Of course, there’s no such thing as a sure bet when it comes to postseason baseball. That’s more or less what Astros’ manager A.J. Hinch had to say after the game, telling reporters that he had envisioned a quick three outs from his closer as they tried to pull back from the brink of elimination. “We didn’t have the luxury of limping into that inning,” Hinch said. “We’ve seen how these guys can explode in these innings.”

It’s not difficult to recall the Yankees’ explosive drive in the eighth inning of Game 4, when they exploited the holes in Houston’s ‘pen and evened the series with Gary Sanchez‘s go-ahead double off of Giles. Back home in Minute Maid Park, however, there was a slightly different feel to the eighth and ninth innings of Game 6. Jose Altuve led off the eighth with a solo home run, followed by Alex Bregman‘s two-run double and Evan Gattis‘ sac fly. In the ninth, Giles labored through a 23-pitch outing to lock down the win, handing out a base hit and a seven-pitch walk before eventually whiffing Chase Headley on three straight pitches for the last out.

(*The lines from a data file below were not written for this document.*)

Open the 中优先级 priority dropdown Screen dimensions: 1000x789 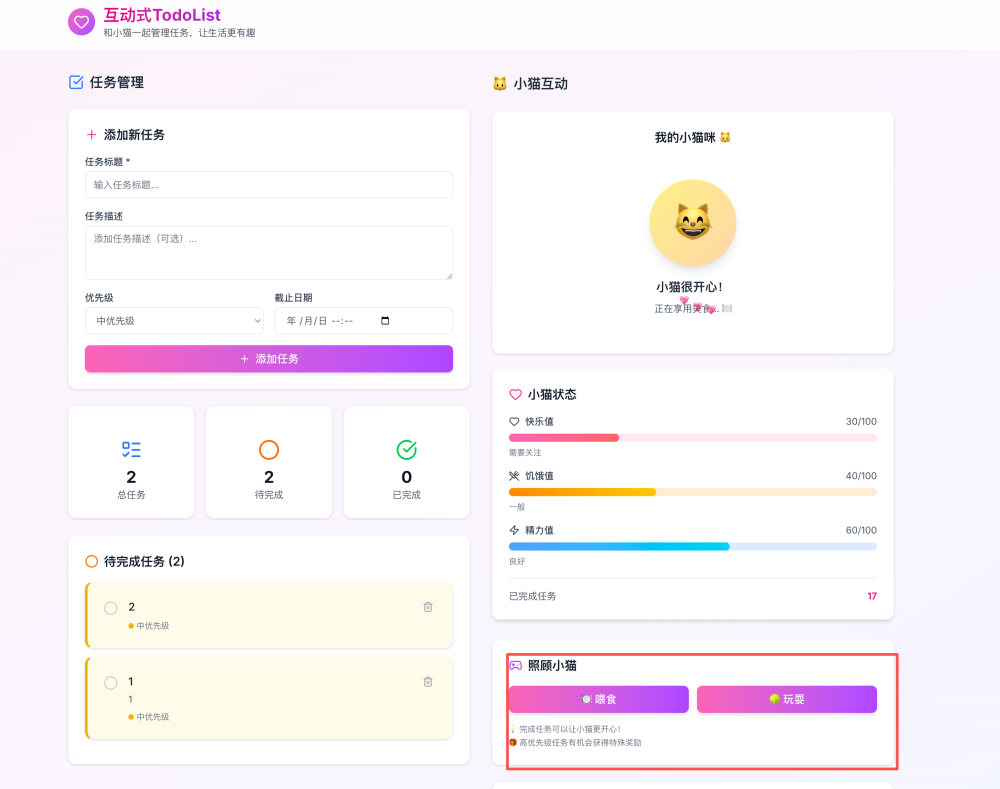[173, 320]
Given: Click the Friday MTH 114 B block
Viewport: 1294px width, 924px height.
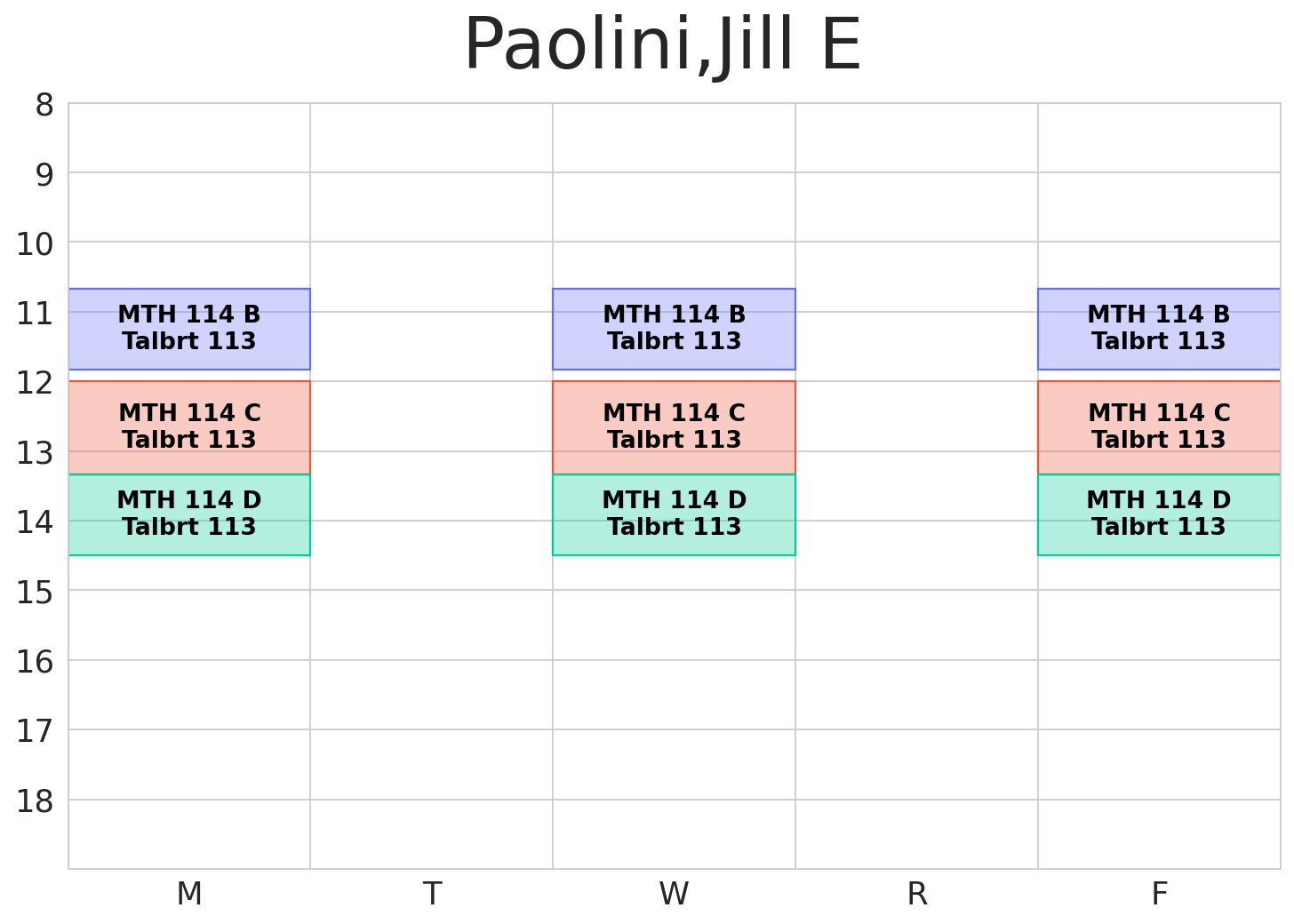Looking at the screenshot, I should coord(1159,329).
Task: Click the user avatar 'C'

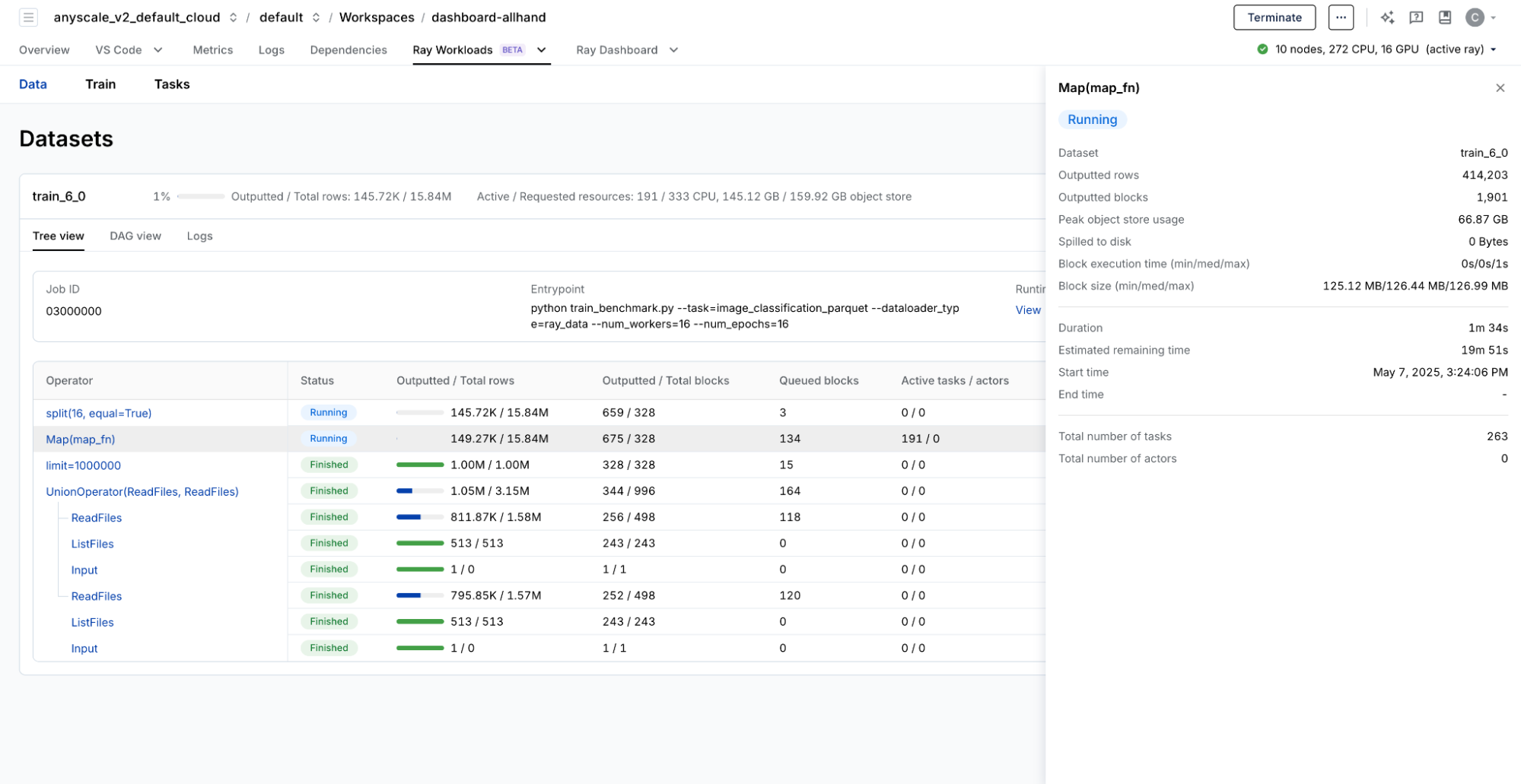Action: [x=1474, y=17]
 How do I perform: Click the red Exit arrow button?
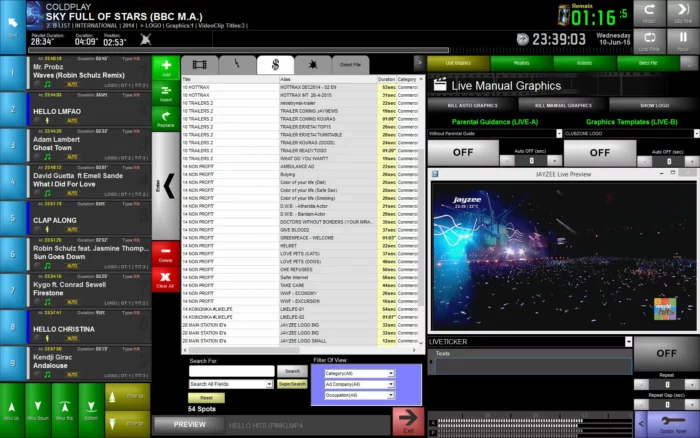[x=406, y=422]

So, while Hinch’s decision to lean on Giles in Game 6 may have felt wasteful, his concerns were not entirely unfounded. He’s prepared to roll with the same strategy during Saturday’s series finale, too, leaving nothing on the table as the Astros battle for their first World Series showdown since 2005. According to Dallas Keuchel, that means all hands on deck — except for Justin Verlander, whose four wins, 24 strikeouts and 1.46 postseason ERA have gotten the Astros as far as he could possibly be expected to take them. “No pitcher is going to be in the dugout,” said Keuchel. “They’re all going to be in the bullpen, myself included. Any way we can help out, we’re trying to get to the World Series, the same way the Yankees are, and that’s a nice feeling to have.”

Does that mean Giles will be available for a Game 7 appearance? Stranger things have happened. Joe Sheehan notes that the right-hander has pitched in back-to-back days 13 times this year, though he’s never thrown as many as 23 pitches on Day 1. Granted, he likely doesn’t have enough left in the tank for another 20+ pitch run on Saturday, but with the World Series on the line, any help he can offer will be invaluable.